## What is being asked
Rewrite the records below with "GUI agent" swapped for "interface assistant" everywhere it occurs, leaving everything else unchanged. Omit the pictures.
□ □ □ □ □ □ □
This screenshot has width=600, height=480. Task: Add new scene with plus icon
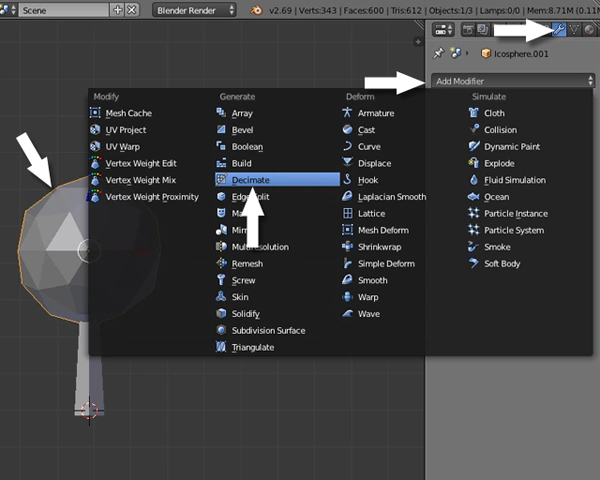point(118,10)
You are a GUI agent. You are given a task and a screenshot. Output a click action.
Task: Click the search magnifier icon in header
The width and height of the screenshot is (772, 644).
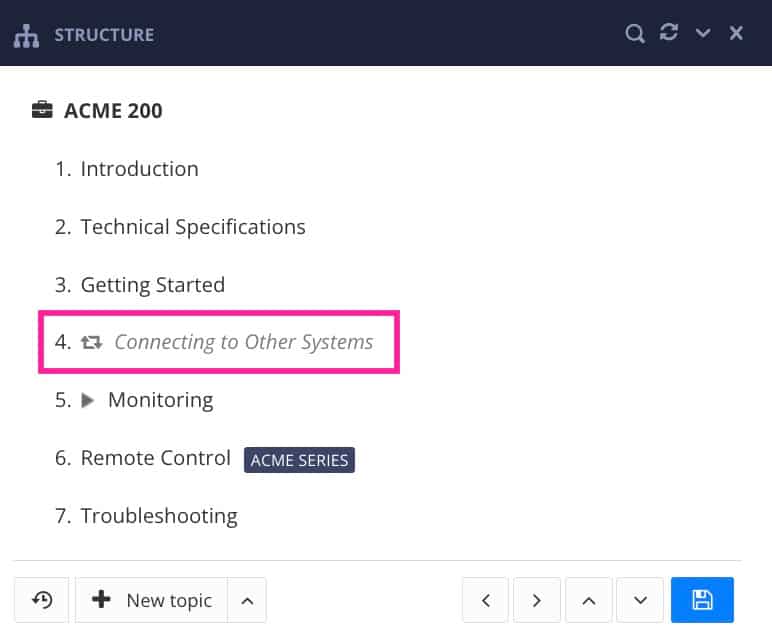coord(634,34)
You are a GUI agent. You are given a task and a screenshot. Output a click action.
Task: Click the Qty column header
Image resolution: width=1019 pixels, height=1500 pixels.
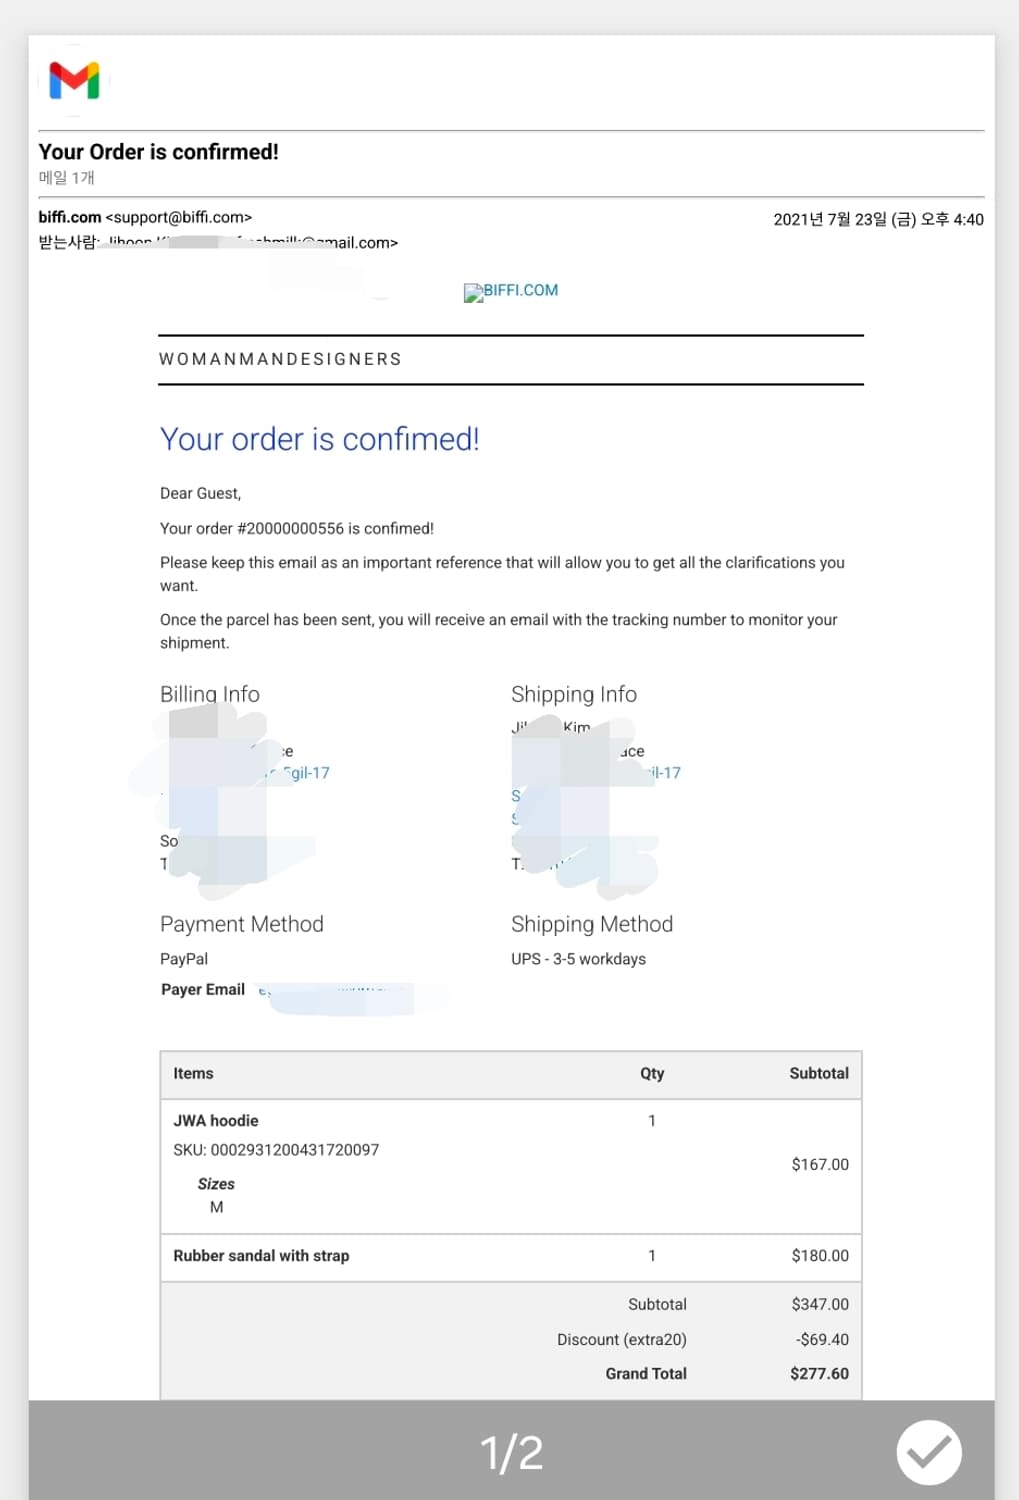(x=652, y=1074)
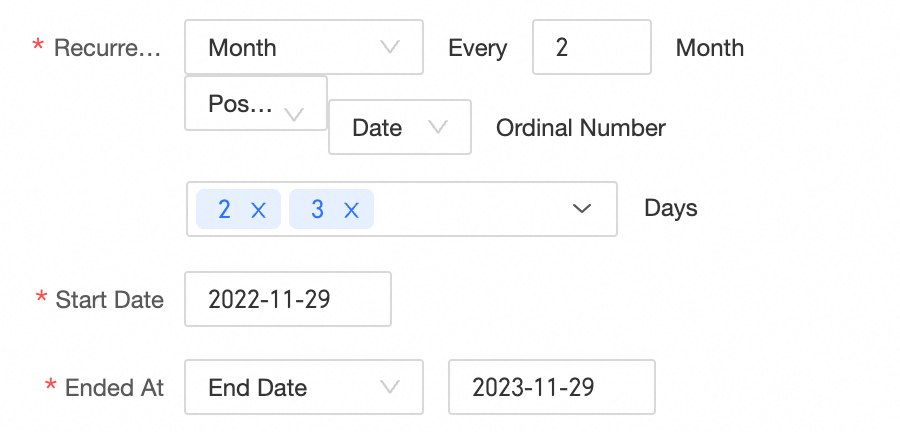This screenshot has width=900, height=432.
Task: Remove the "2" tag from Days
Action: pos(258,210)
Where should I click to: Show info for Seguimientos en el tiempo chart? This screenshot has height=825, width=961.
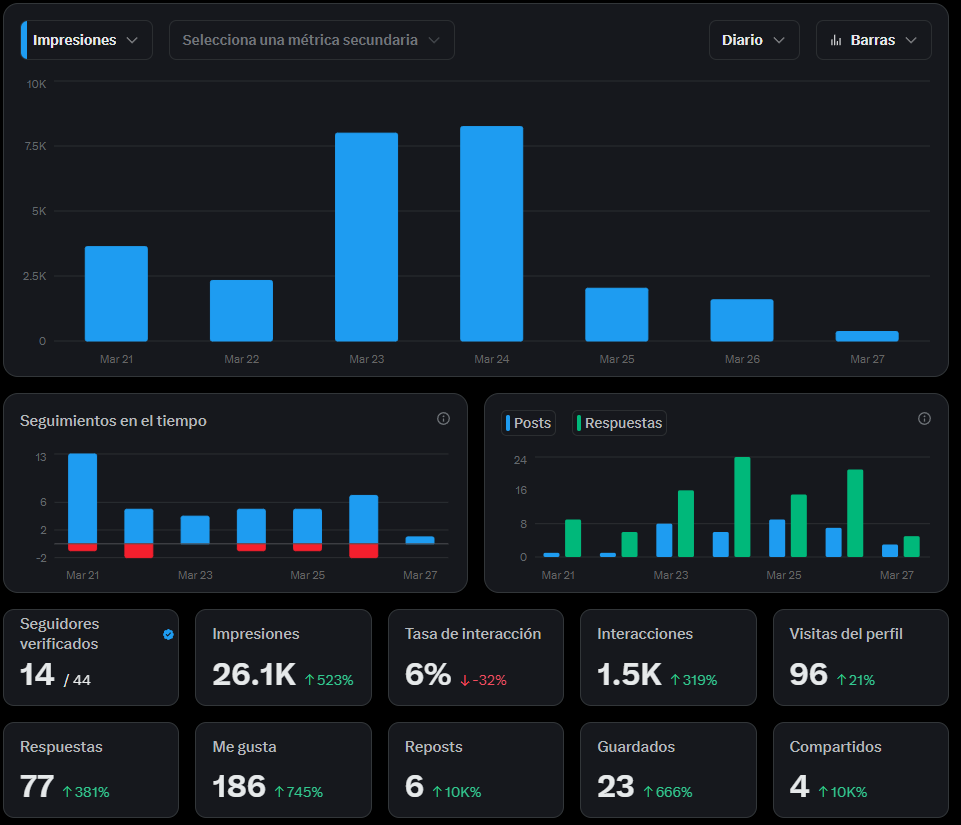tap(443, 419)
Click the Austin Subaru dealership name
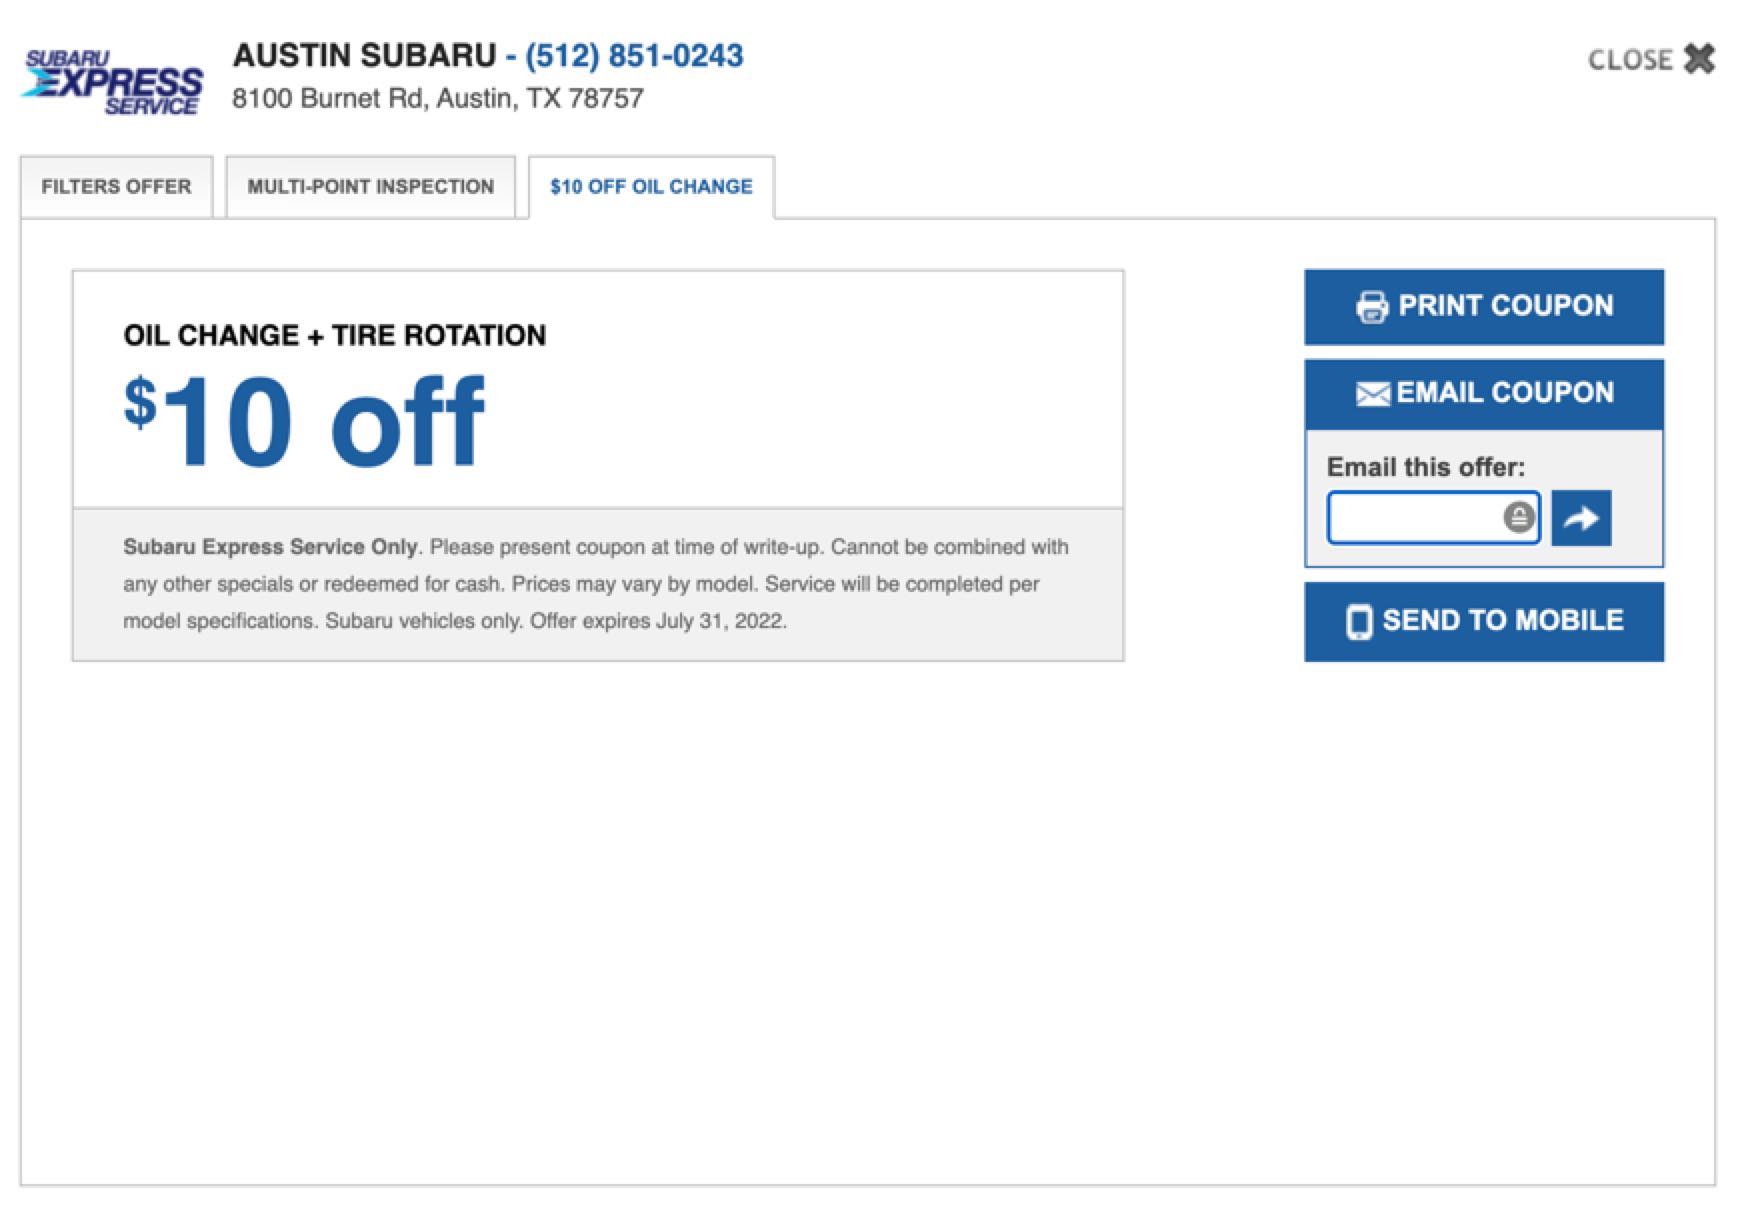The width and height of the screenshot is (1741, 1229). coord(364,56)
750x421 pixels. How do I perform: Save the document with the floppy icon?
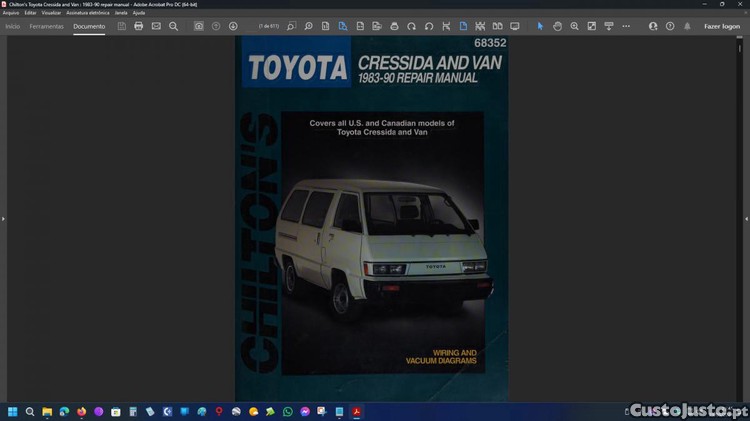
□ □ □ □ □ □ □
## Solution
This screenshot has width=600, height=480. Task: Add new scene with plus icon
point(118,10)
You are a interface assistant. You are given a task and a screenshot. Output a click action.
Task: Click the search magnifier icon in header
The width and height of the screenshot is (772, 644).
coord(634,34)
You are a interface assistant. You are given a task and a screenshot. Output a click action.
Task: Click the Qty column header
Image resolution: width=1019 pixels, height=1500 pixels.
(x=652, y=1074)
This screenshot has width=900, height=432.
Task: Remove the "2" tag from Days
Action: pos(258,210)
Where should I click to: Show info for Seguimientos en el tiempo chart? This screenshot has height=825, width=961.
tap(443, 419)
Click the Austin Subaru dealership name
The width and height of the screenshot is (1741, 1229). coord(364,56)
750x421 pixels. How do I perform: Save the document with the floppy icon?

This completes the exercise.